● Dataset entries:
# # # # # # #

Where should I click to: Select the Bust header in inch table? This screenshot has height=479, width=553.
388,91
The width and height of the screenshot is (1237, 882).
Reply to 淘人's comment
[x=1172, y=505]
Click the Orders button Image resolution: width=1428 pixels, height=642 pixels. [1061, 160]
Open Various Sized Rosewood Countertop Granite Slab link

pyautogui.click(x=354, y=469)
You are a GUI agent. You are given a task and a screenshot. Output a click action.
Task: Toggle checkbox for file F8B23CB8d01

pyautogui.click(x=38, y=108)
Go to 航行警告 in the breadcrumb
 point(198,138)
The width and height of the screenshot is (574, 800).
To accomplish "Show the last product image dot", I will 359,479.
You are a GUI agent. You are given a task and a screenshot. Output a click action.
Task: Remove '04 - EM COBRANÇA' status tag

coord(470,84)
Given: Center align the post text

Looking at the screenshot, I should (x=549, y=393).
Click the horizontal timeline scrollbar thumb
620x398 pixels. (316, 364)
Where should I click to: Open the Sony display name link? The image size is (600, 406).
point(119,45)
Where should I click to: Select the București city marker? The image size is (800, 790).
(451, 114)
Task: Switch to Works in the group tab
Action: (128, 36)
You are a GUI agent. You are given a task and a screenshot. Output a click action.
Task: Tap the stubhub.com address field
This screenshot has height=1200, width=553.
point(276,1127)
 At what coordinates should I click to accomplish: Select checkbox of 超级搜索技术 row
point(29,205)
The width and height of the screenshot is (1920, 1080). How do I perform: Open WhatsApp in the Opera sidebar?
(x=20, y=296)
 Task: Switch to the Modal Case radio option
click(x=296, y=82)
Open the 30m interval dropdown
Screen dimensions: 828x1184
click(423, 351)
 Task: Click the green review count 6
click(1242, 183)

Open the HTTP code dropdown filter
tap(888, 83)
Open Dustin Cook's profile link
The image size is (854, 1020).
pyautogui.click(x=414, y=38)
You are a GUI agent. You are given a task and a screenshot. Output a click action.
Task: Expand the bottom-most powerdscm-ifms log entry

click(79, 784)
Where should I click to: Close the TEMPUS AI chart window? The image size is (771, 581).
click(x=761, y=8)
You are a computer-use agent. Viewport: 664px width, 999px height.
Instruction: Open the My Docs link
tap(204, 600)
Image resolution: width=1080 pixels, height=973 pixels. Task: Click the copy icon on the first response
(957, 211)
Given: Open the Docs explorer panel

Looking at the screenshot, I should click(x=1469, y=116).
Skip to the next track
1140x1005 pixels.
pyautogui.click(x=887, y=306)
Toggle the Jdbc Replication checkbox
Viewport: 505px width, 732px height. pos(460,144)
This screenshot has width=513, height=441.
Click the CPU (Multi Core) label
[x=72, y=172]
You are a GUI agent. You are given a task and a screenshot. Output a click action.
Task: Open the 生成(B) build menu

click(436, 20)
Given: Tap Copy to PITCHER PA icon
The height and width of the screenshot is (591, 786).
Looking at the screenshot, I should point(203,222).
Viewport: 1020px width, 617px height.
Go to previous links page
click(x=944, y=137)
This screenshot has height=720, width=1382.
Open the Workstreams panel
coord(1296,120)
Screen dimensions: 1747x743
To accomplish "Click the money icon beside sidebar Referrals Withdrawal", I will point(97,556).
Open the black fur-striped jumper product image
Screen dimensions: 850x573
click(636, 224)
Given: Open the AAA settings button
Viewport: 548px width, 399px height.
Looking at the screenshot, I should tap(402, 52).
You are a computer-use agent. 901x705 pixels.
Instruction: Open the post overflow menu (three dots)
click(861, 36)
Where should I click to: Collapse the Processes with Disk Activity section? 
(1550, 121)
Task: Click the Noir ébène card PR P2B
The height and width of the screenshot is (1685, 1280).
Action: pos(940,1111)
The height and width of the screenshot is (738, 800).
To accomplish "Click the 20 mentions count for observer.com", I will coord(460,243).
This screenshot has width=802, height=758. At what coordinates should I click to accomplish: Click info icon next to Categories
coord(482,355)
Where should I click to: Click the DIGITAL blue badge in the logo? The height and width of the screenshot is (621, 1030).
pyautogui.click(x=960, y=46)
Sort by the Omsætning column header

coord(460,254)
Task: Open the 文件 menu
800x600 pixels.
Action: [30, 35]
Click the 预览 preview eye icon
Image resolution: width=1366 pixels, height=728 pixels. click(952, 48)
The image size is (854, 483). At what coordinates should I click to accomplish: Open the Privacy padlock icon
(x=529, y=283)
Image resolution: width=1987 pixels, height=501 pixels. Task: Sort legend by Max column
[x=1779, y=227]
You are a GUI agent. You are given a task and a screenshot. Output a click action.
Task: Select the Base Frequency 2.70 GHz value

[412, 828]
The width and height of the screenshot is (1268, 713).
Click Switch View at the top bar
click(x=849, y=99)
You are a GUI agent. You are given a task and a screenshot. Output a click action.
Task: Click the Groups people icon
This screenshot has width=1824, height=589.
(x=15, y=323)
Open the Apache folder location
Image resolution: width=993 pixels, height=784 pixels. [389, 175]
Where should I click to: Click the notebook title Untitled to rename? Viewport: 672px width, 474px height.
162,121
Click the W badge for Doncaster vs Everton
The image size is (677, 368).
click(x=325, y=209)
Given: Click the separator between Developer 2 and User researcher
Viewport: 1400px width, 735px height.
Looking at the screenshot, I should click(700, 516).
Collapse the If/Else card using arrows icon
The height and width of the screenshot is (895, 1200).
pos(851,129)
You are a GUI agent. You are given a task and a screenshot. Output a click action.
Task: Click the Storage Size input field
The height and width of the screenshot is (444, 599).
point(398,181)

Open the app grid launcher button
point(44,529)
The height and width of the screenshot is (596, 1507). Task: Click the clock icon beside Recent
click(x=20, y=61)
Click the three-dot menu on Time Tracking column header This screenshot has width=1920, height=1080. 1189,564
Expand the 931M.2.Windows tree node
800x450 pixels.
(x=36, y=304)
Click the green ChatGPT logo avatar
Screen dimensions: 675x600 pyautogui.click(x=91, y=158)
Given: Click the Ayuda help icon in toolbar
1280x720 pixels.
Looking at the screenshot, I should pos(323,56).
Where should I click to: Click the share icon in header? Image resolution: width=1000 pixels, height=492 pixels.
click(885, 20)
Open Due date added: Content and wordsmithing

# # # # # # #

● Work item: Return the lines of the records that include the string "field".

● Result:
Task: Tap the stubhub.com address field
Task: Click the Storage Size input field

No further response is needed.